───── EXERCISE INPUT

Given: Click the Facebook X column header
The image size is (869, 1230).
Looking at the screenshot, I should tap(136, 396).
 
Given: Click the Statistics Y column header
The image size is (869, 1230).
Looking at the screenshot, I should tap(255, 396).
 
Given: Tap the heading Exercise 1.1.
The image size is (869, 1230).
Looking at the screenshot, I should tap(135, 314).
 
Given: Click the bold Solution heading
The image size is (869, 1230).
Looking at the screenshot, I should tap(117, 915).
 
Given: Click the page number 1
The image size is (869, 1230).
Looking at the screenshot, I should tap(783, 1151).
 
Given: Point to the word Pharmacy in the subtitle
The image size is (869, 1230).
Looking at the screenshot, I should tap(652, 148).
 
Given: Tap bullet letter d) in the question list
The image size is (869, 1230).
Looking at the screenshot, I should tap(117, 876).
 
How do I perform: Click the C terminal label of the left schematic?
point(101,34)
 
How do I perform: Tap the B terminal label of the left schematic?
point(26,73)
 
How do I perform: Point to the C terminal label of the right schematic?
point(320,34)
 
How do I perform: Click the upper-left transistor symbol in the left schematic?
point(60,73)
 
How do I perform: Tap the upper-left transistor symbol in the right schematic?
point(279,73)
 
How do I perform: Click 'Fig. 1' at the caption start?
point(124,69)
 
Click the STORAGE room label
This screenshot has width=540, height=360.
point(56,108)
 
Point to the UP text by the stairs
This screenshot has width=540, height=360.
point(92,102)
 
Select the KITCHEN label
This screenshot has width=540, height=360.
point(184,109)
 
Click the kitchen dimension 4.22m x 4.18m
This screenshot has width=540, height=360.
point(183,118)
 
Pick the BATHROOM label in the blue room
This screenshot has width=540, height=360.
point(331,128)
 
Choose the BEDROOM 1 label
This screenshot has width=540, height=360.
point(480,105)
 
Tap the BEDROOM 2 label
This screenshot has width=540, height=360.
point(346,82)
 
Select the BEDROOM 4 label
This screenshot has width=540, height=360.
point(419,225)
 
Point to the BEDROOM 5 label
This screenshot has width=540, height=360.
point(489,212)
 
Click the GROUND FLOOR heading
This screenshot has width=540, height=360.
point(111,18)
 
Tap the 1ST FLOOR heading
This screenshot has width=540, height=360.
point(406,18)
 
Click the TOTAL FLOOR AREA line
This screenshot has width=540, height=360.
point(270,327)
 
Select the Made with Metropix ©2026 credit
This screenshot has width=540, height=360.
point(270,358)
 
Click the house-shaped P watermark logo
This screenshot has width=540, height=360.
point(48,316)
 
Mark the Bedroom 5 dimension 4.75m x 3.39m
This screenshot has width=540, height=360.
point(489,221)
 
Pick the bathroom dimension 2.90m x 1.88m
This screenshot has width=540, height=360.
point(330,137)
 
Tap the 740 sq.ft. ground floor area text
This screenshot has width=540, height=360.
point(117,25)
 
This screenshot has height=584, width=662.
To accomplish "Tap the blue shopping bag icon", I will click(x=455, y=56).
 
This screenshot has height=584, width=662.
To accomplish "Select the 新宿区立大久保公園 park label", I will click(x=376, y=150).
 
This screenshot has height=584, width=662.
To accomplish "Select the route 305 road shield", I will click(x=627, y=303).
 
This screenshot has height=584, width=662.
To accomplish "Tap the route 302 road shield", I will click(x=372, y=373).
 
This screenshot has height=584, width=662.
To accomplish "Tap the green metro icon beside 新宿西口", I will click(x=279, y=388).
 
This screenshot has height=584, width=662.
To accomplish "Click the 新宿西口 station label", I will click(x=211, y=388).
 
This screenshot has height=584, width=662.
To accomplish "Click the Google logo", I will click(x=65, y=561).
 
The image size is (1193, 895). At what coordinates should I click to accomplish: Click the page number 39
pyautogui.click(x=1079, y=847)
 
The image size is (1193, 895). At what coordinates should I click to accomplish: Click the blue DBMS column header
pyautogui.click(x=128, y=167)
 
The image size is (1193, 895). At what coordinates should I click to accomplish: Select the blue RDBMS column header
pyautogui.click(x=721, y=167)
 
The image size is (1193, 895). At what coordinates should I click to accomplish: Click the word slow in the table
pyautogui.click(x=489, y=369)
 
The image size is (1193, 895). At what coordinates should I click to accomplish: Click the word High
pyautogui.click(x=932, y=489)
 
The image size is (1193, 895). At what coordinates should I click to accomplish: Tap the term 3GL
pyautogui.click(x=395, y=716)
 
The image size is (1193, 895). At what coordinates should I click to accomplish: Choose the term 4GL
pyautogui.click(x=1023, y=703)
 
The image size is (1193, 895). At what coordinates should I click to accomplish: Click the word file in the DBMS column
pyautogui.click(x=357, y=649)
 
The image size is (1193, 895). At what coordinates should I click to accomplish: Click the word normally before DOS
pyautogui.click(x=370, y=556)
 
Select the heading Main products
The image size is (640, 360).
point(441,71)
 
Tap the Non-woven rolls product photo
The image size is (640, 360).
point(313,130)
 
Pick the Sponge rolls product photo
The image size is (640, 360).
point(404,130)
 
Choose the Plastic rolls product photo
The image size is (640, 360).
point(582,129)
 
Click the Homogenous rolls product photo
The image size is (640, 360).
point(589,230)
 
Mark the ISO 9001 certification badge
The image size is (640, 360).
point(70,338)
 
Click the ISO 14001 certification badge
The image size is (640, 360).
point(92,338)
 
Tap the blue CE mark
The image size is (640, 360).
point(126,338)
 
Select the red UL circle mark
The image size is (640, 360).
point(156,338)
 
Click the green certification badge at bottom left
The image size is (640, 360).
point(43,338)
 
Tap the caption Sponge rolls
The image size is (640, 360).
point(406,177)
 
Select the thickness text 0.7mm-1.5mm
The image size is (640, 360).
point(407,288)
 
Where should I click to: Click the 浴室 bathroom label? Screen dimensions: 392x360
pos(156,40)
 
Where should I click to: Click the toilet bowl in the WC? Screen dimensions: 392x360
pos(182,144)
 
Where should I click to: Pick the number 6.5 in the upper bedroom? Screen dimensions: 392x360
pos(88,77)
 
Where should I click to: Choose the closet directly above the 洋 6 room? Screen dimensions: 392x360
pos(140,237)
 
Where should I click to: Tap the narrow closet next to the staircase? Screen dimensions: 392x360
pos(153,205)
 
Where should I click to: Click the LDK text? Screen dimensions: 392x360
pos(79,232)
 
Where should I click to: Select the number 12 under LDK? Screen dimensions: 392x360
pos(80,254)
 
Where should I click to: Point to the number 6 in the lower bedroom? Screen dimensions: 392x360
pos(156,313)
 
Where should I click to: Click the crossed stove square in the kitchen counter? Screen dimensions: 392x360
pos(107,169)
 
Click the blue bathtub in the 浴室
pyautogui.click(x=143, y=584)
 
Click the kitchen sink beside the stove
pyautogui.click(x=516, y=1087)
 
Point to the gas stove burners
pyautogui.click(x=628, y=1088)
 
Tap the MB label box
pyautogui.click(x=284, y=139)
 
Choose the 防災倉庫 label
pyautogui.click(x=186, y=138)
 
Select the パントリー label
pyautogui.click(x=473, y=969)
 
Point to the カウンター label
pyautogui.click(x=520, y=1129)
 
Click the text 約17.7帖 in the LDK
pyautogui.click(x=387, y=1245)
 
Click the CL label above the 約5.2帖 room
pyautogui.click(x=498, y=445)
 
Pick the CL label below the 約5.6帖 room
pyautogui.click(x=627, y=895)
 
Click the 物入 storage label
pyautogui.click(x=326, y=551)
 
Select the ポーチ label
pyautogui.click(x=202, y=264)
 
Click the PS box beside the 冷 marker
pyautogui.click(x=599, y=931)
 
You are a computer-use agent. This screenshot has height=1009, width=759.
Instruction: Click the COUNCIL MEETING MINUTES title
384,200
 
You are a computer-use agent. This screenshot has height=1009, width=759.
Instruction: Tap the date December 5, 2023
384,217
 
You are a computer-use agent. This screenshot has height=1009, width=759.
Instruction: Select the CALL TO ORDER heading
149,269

──────────

**WORK TO COMPLETE**: Please lay out the lines above as a JSON list of strings, with one string for each line and blank lines omitted.

**EXERCISE OUTPUT**:
[
  "Given: Click the Facebook X column header",
  "The image size is (869, 1230).",
  "Looking at the screenshot, I should tap(136, 396).",
  "Given: Click the Statistics Y column header",
  "The image size is (869, 1230).",
  "Looking at the screenshot, I should tap(255, 396).",
  "Given: Tap the heading Exercise 1.1.",
  "The image size is (869, 1230).",
  "Looking at the screenshot, I should tap(135, 314).",
  "Given: Click the bold Solution heading",
  "The image size is (869, 1230).",
  "Looking at the screenshot, I should tap(117, 915).",
  "Given: Click the page number 1",
  "The image size is (869, 1230).",
  "Looking at the screenshot, I should tap(783, 1151).",
  "Given: Point to the word Pharmacy in the subtitle",
  "The image size is (869, 1230).",
  "Looking at the screenshot, I should tap(652, 148).",
  "Given: Tap bullet letter d) in the question list",
  "The image size is (869, 1230).",
  "Looking at the screenshot, I should tap(117, 876).",
  "How do I perform: Click the C terminal label of the left schematic?",
  "point(101,34)",
  "How do I perform: Tap the B terminal label of the left schematic?",
  "point(26,73)",
  "How do I perform: Point to the C terminal label of the right schematic?",
  "point(320,34)",
  "How do I perform: Click the upper-left transistor symbol in the left schematic?",
  "point(60,73)",
  "How do I perform: Tap the upper-left transistor symbol in the right schematic?",
  "point(279,73)",
  "How do I perform: Click 'Fig. 1' at the caption start?",
  "point(124,69)",
  "Click the STORAGE room label",
  "This screenshot has width=540, height=360.",
  "point(56,108)",
  "Point to the UP text by the stairs",
  "This screenshot has width=540, height=360.",
  "point(92,102)",
  "Select the KITCHEN label",
  "This screenshot has width=540, height=360.",
  "point(184,109)",
  "Click the kitchen dimension 4.22m x 4.18m",
  "This screenshot has width=540, height=360.",
  "point(183,118)",
  "Pick the BATHROOM label in the blue room",
  "This screenshot has width=540, height=360.",
  "point(331,128)",
  "Choose the BEDROOM 1 label",
  "This screenshot has width=540, height=360.",
  "point(480,105)",
  "Tap the BEDROOM 2 label",
  "This screenshot has width=540, height=360.",
  "point(346,82)",
  "Select the BEDROOM 4 label",
  "This screenshot has width=540, height=360.",
  "point(419,225)",
  "Point to the BEDROOM 5 label",
  "This screenshot has width=540, height=360.",
  "point(489,212)",
  "Click the GROUND FLOOR heading",
  "This screenshot has width=540, height=360.",
  "point(111,18)",
  "Tap the 1ST FLOOR heading",
  "This screenshot has width=540, height=360.",
  "point(406,18)",
  "Click the TOTAL FLOOR AREA line",
  "This screenshot has width=540, height=360.",
  "point(270,327)",
  "Select the Made with Metropix ©2026 credit",
  "This screenshot has width=540, height=360.",
  "point(270,358)",
  "Click the house-shaped P watermark logo",
  "This screenshot has width=540, height=360.",
  "point(48,316)",
  "Mark the Bedroom 5 dimension 4.75m x 3.39m",
  "This screenshot has width=540, height=360.",
  "point(489,221)",
  "Pick the bathroom dimension 2.90m x 1.88m",
  "This screenshot has width=540, height=360.",
  "point(330,137)",
  "Tap the 740 sq.ft. ground floor area text",
  "This screenshot has width=540, height=360.",
  "point(117,25)",
  "This screenshot has height=584, width=662.",
  "To accomplish \"Tap the blue shopping bag icon\", I will click(x=455, y=56).",
  "This screenshot has height=584, width=662.",
  "To accomplish \"Select the 新宿区立大久保公園 park label\", I will click(x=376, y=150).",
  "This screenshot has height=584, width=662.",
  "To accomplish \"Select the route 305 road shield\", I will click(x=627, y=303).",
  "This screenshot has height=584, width=662.",
  "To accomplish \"Tap the route 302 road shield\", I will click(x=372, y=373).",
  "This screenshot has height=584, width=662.",
  "To accomplish \"Tap the green metro icon beside 新宿西口\", I will click(x=279, y=388).",
  "This screenshot has height=584, width=662.",
  "To accomplish \"Click the 新宿西口 station label\", I will click(x=211, y=388).",
  "This screenshot has height=584, width=662.",
  "To accomplish \"Click the Google logo\", I will click(x=65, y=561).",
  "The image size is (1193, 895). At what coordinates should I click to accomplish: Click the page number 39",
  "pyautogui.click(x=1079, y=847)",
  "The image size is (1193, 895). At what coordinates should I click to accomplish: Click the blue DBMS column header",
  "pyautogui.click(x=128, y=167)",
  "The image size is (1193, 895). At what coordinates should I click to accomplish: Select the blue RDBMS column header",
  "pyautogui.click(x=721, y=167)",
  "The image size is (1193, 895). At what coordinates should I click to accomplish: Click the word slow in the table",
  "pyautogui.click(x=489, y=369)",
  "The image size is (1193, 895). At what coordinates should I click to accomplish: Click the word High",
  "pyautogui.click(x=932, y=489)",
  "The image size is (1193, 895). At what coordinates should I click to accomplish: Tap the term 3GL",
  "pyautogui.click(x=395, y=716)",
  "The image size is (1193, 895). At what coordinates should I click to accomplish: Choose the term 4GL",
  "pyautogui.click(x=1023, y=703)",
  "The image size is (1193, 895). At what coordinates should I click to accomplish: Click the word file in the DBMS column",
  "pyautogui.click(x=357, y=649)",
  "The image size is (1193, 895). At what coordinates should I click to accomplish: Click the word normally before DOS",
  "pyautogui.click(x=370, y=556)",
  "Select the heading Main products",
  "The image size is (640, 360).",
  "point(441,71)",
  "Tap the Non-woven rolls product photo",
  "The image size is (640, 360).",
  "point(313,130)",
  "Pick the Sponge rolls product photo",
  "The image size is (640, 360).",
  "point(404,130)",
  "Choose the Plastic rolls product photo",
  "The image size is (640, 360).",
  "point(582,129)",
  "Click the Homogenous rolls product photo",
  "The image size is (640, 360).",
  "point(589,230)",
  "Mark the ISO 9001 certification badge",
  "The image size is (640, 360).",
  "point(70,338)",
  "Click the ISO 14001 certification badge",
  "The image size is (640, 360).",
  "point(92,338)",
  "Tap the blue CE mark",
  "The image size is (640, 360).",
  "point(126,338)",
  "Select the red UL circle mark",
  "The image size is (640, 360).",
  "point(156,338)",
  "Click the green certification badge at bottom left",
  "The image size is (640, 360).",
  "point(43,338)",
  "Tap the caption Sponge rolls",
  "The image size is (640, 360).",
  "point(406,177)",
  "Select the thickness text 0.7mm-1.5mm",
  "The image size is (640, 360).",
  "point(407,288)",
  "Where should I click to: Click the 浴室 bathroom label? Screen dimensions: 392x360",
  "pos(156,40)",
  "Where should I click to: Click the toilet bowl in the WC? Screen dimensions: 392x360",
  "pos(182,144)",
  "Where should I click to: Pick the number 6.5 in the upper bedroom? Screen dimensions: 392x360",
  "pos(88,77)",
  "Where should I click to: Choose the closet directly above the 洋 6 room? Screen dimensions: 392x360",
  "pos(140,237)",
  "Where should I click to: Tap the narrow closet next to the staircase? Screen dimensions: 392x360",
  "pos(153,205)",
  "Where should I click to: Click the LDK text? Screen dimensions: 392x360",
  "pos(79,232)",
  "Where should I click to: Select the number 12 under LDK? Screen dimensions: 392x360",
  "pos(80,254)",
  "Where should I click to: Point to the number 6 in the lower bedroom? Screen dimensions: 392x360",
  "pos(156,313)",
  "Where should I click to: Click the crossed stove square in the kitchen counter? Screen dimensions: 392x360",
  "pos(107,169)",
  "Click the blue bathtub in the 浴室",
  "pyautogui.click(x=143, y=584)",
  "Click the kitchen sink beside the stove",
  "pyautogui.click(x=516, y=1087)",
  "Point to the gas stove burners",
  "pyautogui.click(x=628, y=1088)",
  "Tap the MB label box",
  "pyautogui.click(x=284, y=139)",
  "Choose the 防災倉庫 label",
  "pyautogui.click(x=186, y=138)",
  "Select the パントリー label",
  "pyautogui.click(x=473, y=969)",
  "Point to the カウンター label",
  "pyautogui.click(x=520, y=1129)",
  "Click the text 約17.7帖 in the LDK",
  "pyautogui.click(x=387, y=1245)",
  "Click the CL label above the 約5.2帖 room",
  "pyautogui.click(x=498, y=445)",
  "Pick the CL label below the 約5.6帖 room",
  "pyautogui.click(x=627, y=895)",
  "Click the 物入 storage label",
  "pyautogui.click(x=326, y=551)",
  "Select the ポーチ label",
  "pyautogui.click(x=202, y=264)",
  "Click the PS box beside the 冷 marker",
  "pyautogui.click(x=599, y=931)",
  "You are a computer-use agent. This screenshot has height=1009, width=759.",
  "Instruction: Click the COUNCIL MEETING MINUTES title",
  "384,200",
  "You are a computer-use agent. This screenshot has height=1009, width=759.",
  "Instruction: Tap the date December 5, 2023",
  "384,217",
  "You are a computer-use agent. This screenshot has height=1009, width=759.",
  "Instruction: Select the CALL TO ORDER heading",
  "149,269"
]